Very different than the movie. I enjoyed the dichotomy/schism around what is the bad guy's primary goal and how they operate, i.e. an interesting character study on bad guys and their organization. Includes plenty of action and keeps you guessing, which I enjoy.
It's a twisted love letter to the losers of the world, them what get sh-- on all the live-long day. Wesley Gibson is a meek, asthmatic cubicle drone, a neighborhood pansy, a whipped boyfriend whose girl regularly cheats on him with his best friend. All his life Wesley Gibson has been a worthless meatsack. But that's about to change.
The death of his estranged father proves to be the pivotal moment. It introduces Wesley to the global criminal underworld of the Fraternity. It opens his eyes to a secret truth, that once upon a time costumed meta-humans had existed, but that, back in 1986, the supervillains banded together to finish off the superheroes. Villains have been running things ever since, on the sly. And, thanks to the Fraternity's access to super-computers and magical seven-dimensional imps, history was rewritten. You and I don't at all remember this reality except on a subconscious level, strained thru the mediums of comic books and old television shows.
Wesley learns that his father was codenamed the Killer, the world's most dangerous assassin. His father had amassed a huge fortune, but in order to inherit it Wesley must take his father's place, must become the new Killer.
WANTED reads like something you scrape off the bottom of your shoe, and I mean that as a compliment.

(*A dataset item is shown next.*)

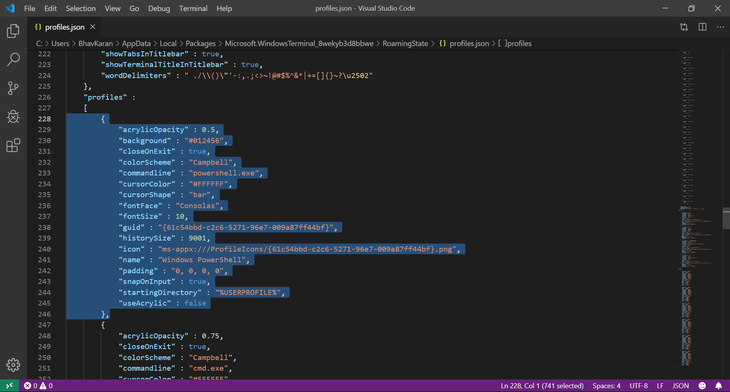Click the Open Changes compare icon
Screen dimensions: 730x392
(684, 27)
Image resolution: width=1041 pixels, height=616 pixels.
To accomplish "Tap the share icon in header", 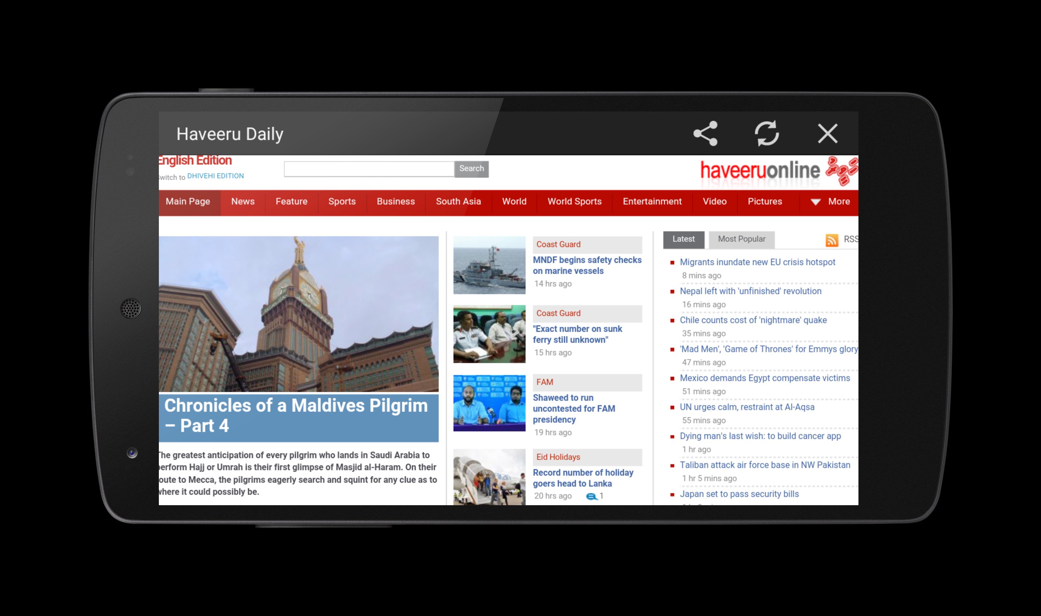I will 705,133.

That's the subversive vibe Mark Millar was going for. It's a harsh and uncensored examination of one man's extraordinary heel turn. Wesley's story appeals to the dark side in all of us. Wesley Gibson, under the auspices of the Fraternity, begins to live out his fantasies, some of which are pretty depraved. He finds an instant aptitude for villainy. He unearths latent abilities. He discovers he's an impeccable marksman. He never misses. Sucks for his victims. Where others may regard his evolution from wimp to supervillain as a downspiraling and cautionary thing, Wesley instead sees it as liberating, being unshackled from his inhibitions. The stuff he does won't endear him to you. He crosses the line too often and without remorse. But, damn, he's a fascinating character. I'm sure Millar and awesome artist J.G. Jones intended Wesley to look like a certain controversial white rapper from Detroit.

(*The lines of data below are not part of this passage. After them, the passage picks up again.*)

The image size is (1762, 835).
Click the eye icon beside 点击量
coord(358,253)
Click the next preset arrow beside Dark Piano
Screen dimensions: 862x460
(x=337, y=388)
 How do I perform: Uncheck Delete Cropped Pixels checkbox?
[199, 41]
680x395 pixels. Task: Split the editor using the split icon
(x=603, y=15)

The Fraternity's five families have carved up the planet into five demesnes. The story conflict surfaces when dissension divides the houses, when the leaders of two of the territories rebel against the status quo. Wesley ends up on the losing side of the uprising and rapidly finds himself on the villains' most wanted list. He's gonna need more guns.
Millar writes with vividness and audacity and originality (I chuckled at the concept of Sh--head, a villain composed of the excrement from 666 of the most evil asshats in history). And yet you won't even have to squint hard to recognize the many allusions to classic comic book characters, some more obvious than others. WANTED is an explosive read. In the end, it's hard to have a rooting interest because it doesn't present one single likable or redeemable character. Strictly by default, I found myself cheering for Emine-- er, Wesley. Dude is the closest to a point-of-view character in this series. WANTED is recommended for the unsqueamish and for those not easily offended. If you like stories that poke fun at superhero tropes, there's something here for you, too. But reading this may stain your soul just a bit. It's okay. The anti-hero can shoot the wings off of flies. Isn't that worth the price of admission?
This trade collects WANTED #1-6 and the supplement WANTED: DOSSIER (which features character profiles). As a bonus, there's also Mark Millar's intro, a cover gallery, character designs, deleted scenes, and the evolution of Millar's story from script to finished page (using pages #19-20 of issue #5).